Key Legionella Regulation Takeaways From the 2019 ASDWA Guide

Legionnaires' disease continues to pose a health risk to communities. According to the Centers for Disease Control and Prevention (CDC), the number of Legionnaires' cases has risen by five and a half times since 2000 in the United States alone. Preventing and treating this sometimes fatal disease is crucial, but getting the proper protocols in place to do so has been challenging.

While building water systems pose the biggest risk of harboring Legionella pneumophila bacteria, no current regulation provides a primary drinking water standard for Legionella. The Safe Drinking Water Act does provide a mechanism for states to regulate public water systems, but it doesn't expressly apply to building water systems.

To address this gray area, the Association of State Drinking Water Administrators (ASDWA) released a new guide: State Approaches to Building Water System Regulation. The purpose of ASDWA's guidance is:

  • To summarize existing federal guidance around Legionella control.
  • To share examples of how different states have taken action to protect public health.
  • To provide key decision-making parameters to help state agencies take action where federal requirements don't exist.

Here's a look at key highlights from the new guidance, including how different states regulate building water systems and how supplemental disinfection could affect a building's regulatory status.

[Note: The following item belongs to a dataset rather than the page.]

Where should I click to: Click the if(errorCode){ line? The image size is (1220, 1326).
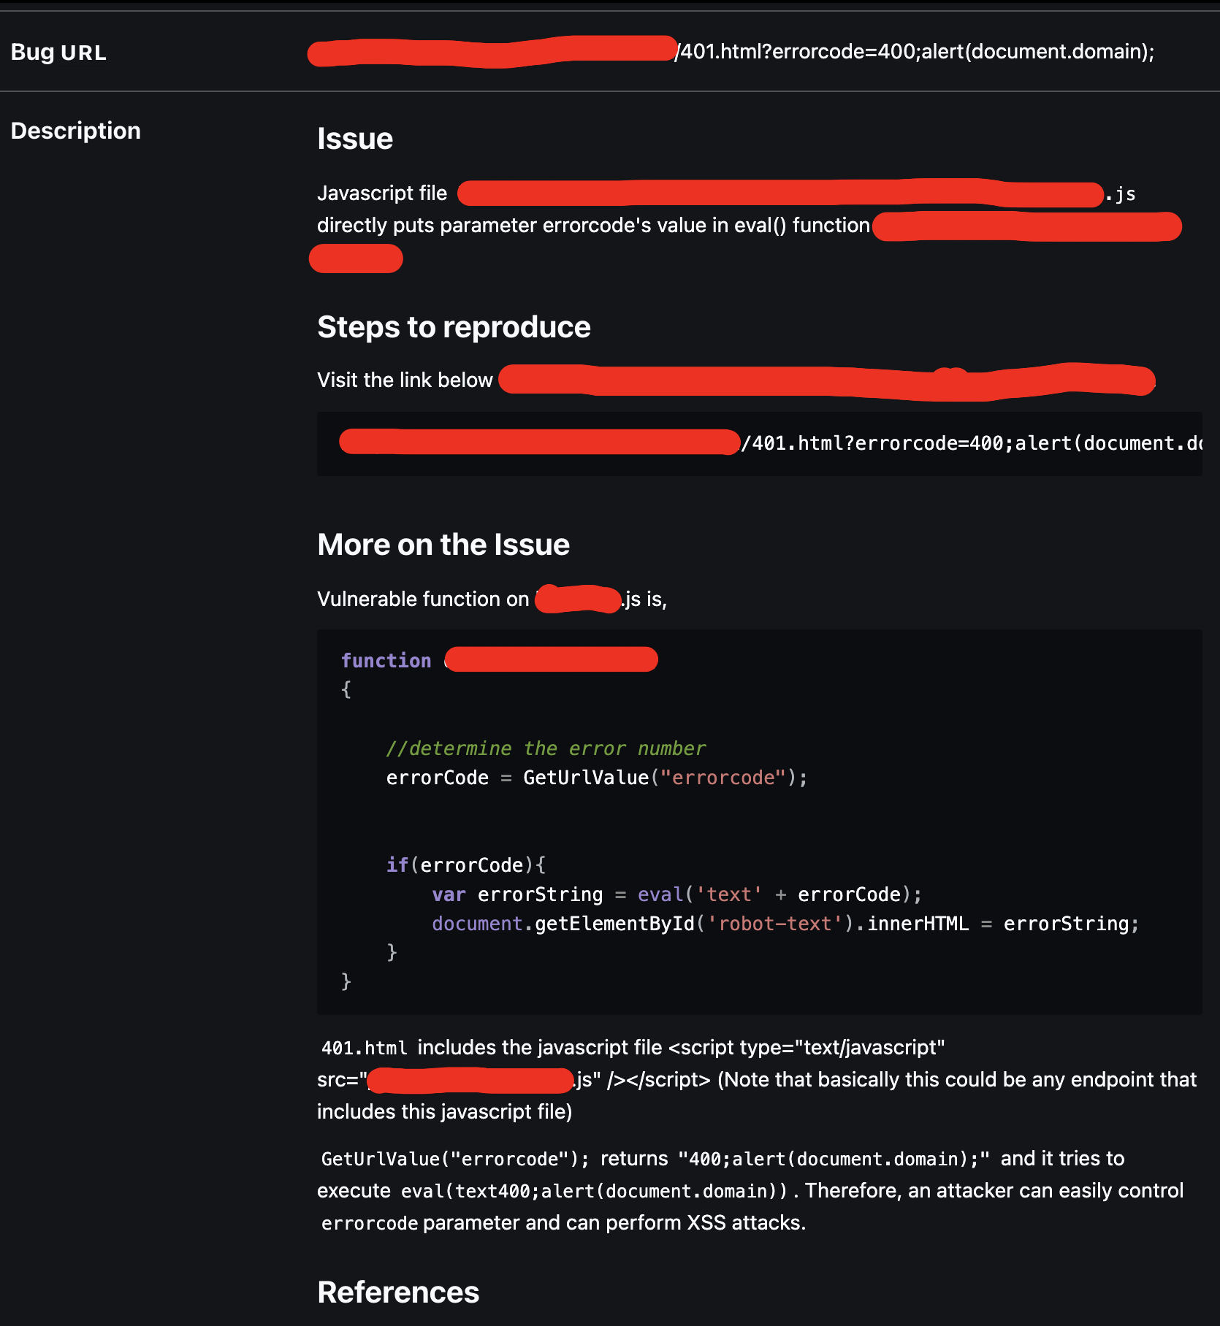466,865
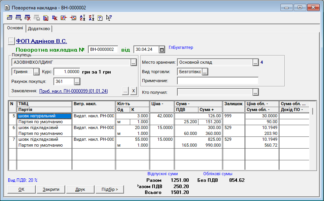Viewport: 324px width, 201px height.
Task: Open buyer account 361 selector
Action: coord(77,81)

What's Considered a Public Water System?

According to the Environmental Protection Agency (EPA), a public water system (PWS) is classified as any entity — private or public — that provides water for consumption to at least 25 people for a minimum of 60 days or provides water to at least 15 service connections. When a building water system meets these criteria, it becomes subject to PWS regulations.

One key determining factor is whether or not the system involves treatment for Legionella control, which typically makes it a public water system under EPA regulations. Regulators tend to focus on chemical treatment, which may trigger regulatory oversight in regard to monitoring public exposure to products and byproducts used for treatment and disinfection.

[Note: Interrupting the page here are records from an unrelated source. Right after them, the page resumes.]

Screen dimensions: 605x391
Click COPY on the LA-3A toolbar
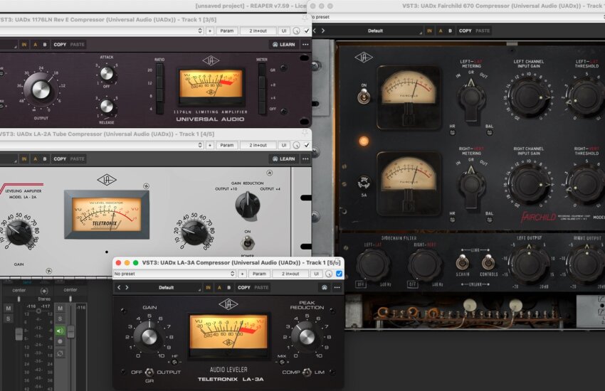coord(243,287)
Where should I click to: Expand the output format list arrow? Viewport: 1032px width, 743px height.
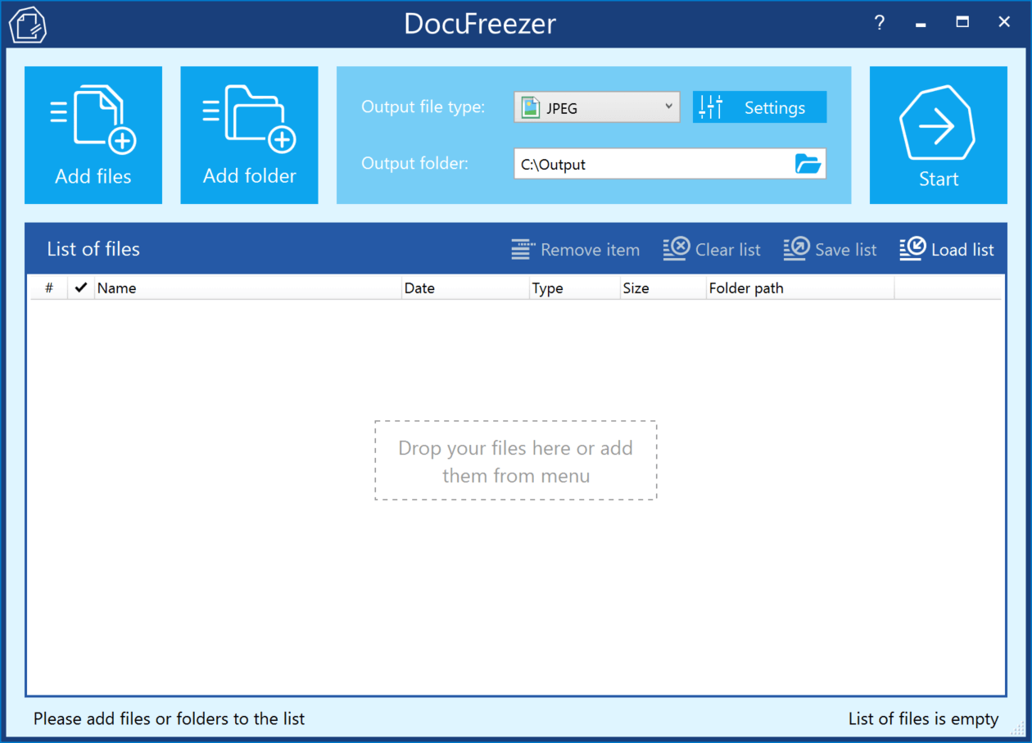click(669, 106)
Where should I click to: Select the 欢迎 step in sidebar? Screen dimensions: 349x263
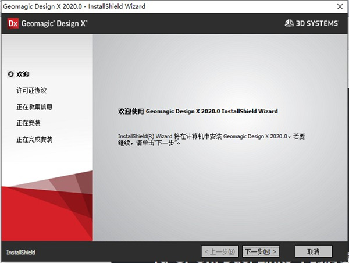point(23,74)
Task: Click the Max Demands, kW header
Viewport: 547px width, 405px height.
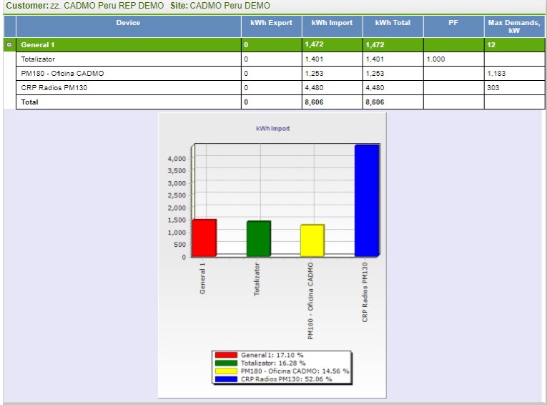Action: tap(514, 26)
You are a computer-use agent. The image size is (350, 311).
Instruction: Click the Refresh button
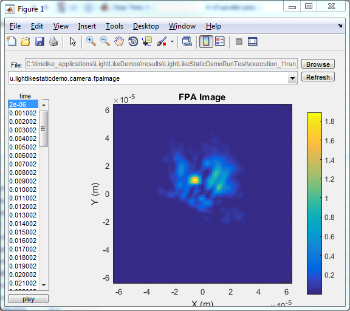318,77
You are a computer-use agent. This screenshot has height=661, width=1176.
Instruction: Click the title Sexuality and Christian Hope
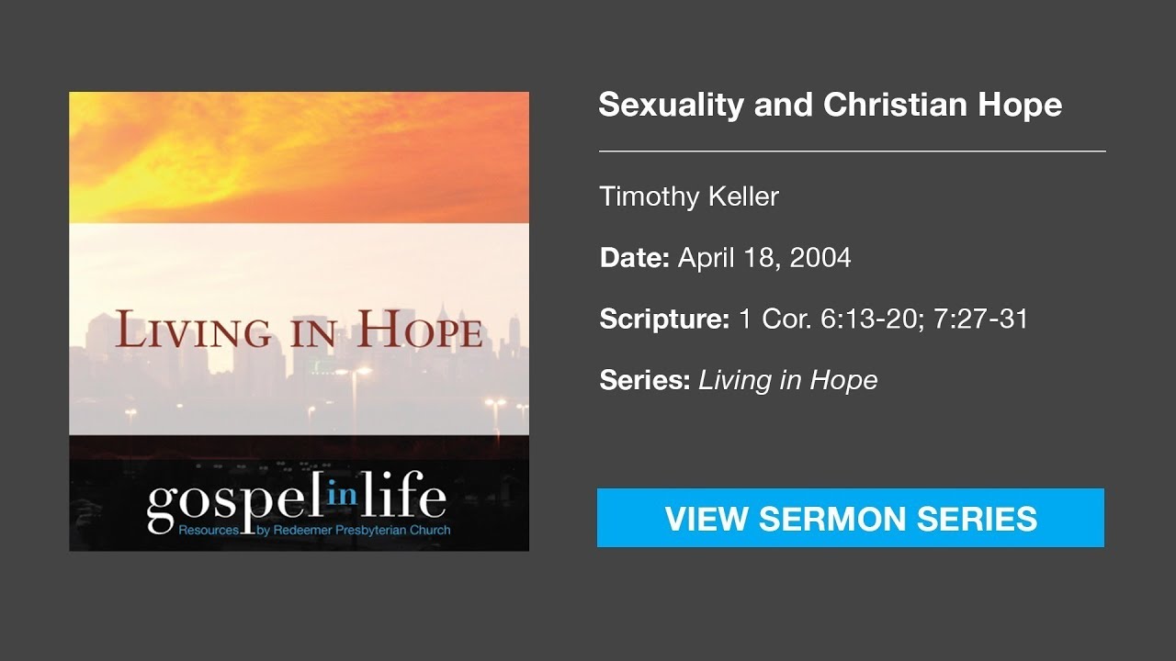830,105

Since this could place an undue compliance burden on businesses, federal regulations give states the latitude to consider these smaller systems and utility providers as a single unit, in turn, eliminating the need for monitoring requirements at those companies. As the new ASDWA guidance explains, this flexibility results in considerable variation in how states regulate building water systems.

How Certain States Regulate Legionella in Building Water Systems

With no primary drinking water standard in place for Legionella, it's up to the individual states to determine how to — and if they should — regulate building water systems. The new ASDWA guidelines highlight three case studies from New York, Florida, and Pennsylvania.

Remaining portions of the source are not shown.